# JDBC API Write Benchmark

Import needed packets and set connections up

In [None]:
import columnStoreExporter, time
import mysql.connector as mariadb
from pyspark import SparkContext
from pyspark.sql import Row, SQLContext
from pyspark.sql.functions import rand, randn, sha1, sha2, md5

url = 'jdbc:mysql://columnstore_host_nm:3306'
properties = {'user': 'jupiter_user', 'password': 'jupiter_pass', 'driver': 'org.mariadb.jdbc.Driver'}

sc = SparkContext("local", "MariaDB Spark ColumnStore Benchmark")
sqlContext = SQLContext(sc)

# SampleDataframe size parameter:
asciiRange = 128
randRange = 1000
hashRange = 1000

Prepare the database

In [None]:
try:
    conn = mariadb.connect(user='jupiter_user', password='jupiter_pass', host='columnstore_host_nm')
    cursor = conn.cursor()
    cursor.execute("DROP DATABASE IF EXISTS benchmark")
    cursor.execute("CREATE DATABASE IF NOT EXISTS benchmark")

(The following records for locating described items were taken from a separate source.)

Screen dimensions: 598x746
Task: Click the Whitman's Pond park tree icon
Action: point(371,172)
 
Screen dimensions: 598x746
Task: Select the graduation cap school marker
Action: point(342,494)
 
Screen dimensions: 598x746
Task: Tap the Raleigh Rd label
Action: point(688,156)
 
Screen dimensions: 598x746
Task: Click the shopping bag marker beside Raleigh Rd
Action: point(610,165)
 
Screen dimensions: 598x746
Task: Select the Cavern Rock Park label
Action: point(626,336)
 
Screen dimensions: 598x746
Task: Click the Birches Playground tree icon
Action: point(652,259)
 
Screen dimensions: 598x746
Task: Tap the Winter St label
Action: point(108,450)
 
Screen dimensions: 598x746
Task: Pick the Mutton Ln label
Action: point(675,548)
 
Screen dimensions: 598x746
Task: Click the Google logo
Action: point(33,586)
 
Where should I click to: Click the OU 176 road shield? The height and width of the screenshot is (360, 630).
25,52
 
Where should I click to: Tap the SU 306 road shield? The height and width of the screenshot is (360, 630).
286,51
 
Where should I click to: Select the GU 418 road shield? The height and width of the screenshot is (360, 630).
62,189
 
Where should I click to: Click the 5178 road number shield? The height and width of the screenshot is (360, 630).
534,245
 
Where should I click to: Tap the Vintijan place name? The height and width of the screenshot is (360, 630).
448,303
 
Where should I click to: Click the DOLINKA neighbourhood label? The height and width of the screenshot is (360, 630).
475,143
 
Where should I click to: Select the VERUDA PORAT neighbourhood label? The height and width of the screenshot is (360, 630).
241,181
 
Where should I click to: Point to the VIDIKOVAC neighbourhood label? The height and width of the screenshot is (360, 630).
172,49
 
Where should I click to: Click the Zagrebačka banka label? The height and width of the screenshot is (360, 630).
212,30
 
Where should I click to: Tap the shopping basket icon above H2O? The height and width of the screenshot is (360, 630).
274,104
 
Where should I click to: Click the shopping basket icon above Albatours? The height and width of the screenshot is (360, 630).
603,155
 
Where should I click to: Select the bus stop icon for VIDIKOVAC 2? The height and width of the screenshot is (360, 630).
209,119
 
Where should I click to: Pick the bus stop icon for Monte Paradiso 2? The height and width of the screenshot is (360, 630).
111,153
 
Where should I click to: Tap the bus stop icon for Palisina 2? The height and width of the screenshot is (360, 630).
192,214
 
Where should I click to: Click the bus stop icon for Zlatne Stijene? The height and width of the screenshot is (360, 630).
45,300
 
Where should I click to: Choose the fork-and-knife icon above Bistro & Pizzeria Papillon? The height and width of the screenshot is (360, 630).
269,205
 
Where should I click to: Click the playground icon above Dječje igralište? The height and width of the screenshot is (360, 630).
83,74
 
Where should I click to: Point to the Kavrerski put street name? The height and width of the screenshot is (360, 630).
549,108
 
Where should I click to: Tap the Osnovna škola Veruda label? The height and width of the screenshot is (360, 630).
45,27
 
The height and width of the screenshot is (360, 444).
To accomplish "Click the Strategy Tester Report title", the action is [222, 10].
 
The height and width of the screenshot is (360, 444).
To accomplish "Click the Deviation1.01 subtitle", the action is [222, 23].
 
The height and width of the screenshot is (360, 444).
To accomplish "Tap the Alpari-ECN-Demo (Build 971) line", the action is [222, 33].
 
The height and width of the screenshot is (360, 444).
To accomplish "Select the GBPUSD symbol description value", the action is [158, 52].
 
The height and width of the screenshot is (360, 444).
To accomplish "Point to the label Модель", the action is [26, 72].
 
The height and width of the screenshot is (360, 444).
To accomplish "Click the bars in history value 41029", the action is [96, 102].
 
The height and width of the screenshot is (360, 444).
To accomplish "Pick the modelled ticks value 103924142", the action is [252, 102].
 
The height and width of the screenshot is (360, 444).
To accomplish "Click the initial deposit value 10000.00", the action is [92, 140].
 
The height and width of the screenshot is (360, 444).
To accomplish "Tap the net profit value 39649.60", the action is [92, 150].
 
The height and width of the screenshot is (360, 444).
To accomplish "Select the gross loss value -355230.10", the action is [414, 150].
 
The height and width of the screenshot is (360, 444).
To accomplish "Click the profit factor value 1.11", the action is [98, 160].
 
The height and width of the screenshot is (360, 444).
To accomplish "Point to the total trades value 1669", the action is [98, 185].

except mariadb.Error as err:
    print("Error while preparing the database for the benchmark. %s" %(err,))

finally:
    if cursor: cursor.close()
    if conn: conn.close()

Create the sample dataframes to insert

In [None]:
asciiDF = sqlContext.createDataFrame(sc.parallelize(range(0, asciiRange)).\
                                     map(lambda i: Row(number=i, ascii_representation=chr(i)))).cache()
asciiDF.count()
asciiDF.printSchema()
randDF = sqlContext.range(0, randRange).withColumn('uniform', rand(seed=23)).withColumn('normal', randn(seed=42)).cache()
randDF.count()
randDF.printSchema()
tmpDF = sqlContext.createDataFrame(sc.parallelize(range(0, hashRange)).map(lambda i: Row(number=i, string=str(i))))
hashDF = tmpDF.select(tmpDF.number, sha1(tmpDF.string).alias("sha1"), sha2(tmpDF.string,256).alias("sha256"),\
                      sha2(tmpDF.string,512).alias("sha512"), md5(tmpDF.string).alias("md5")).cache()
hashDF.count()
hashDF.printSchema()

Benchmark the insertion

In [None]:
def createColumnStoreAPITable(name, schema):
    try:
        conn = mariadb.connect(user='jupiter_user', password='jupiter_pass', host='columnstore_host_nm', database='benchmark')
        cursor = conn.cursor()
        cursor.execute("CREATE TABLE IF NOT EXISTS %s (%s) engine=columnstore" %(name,schema))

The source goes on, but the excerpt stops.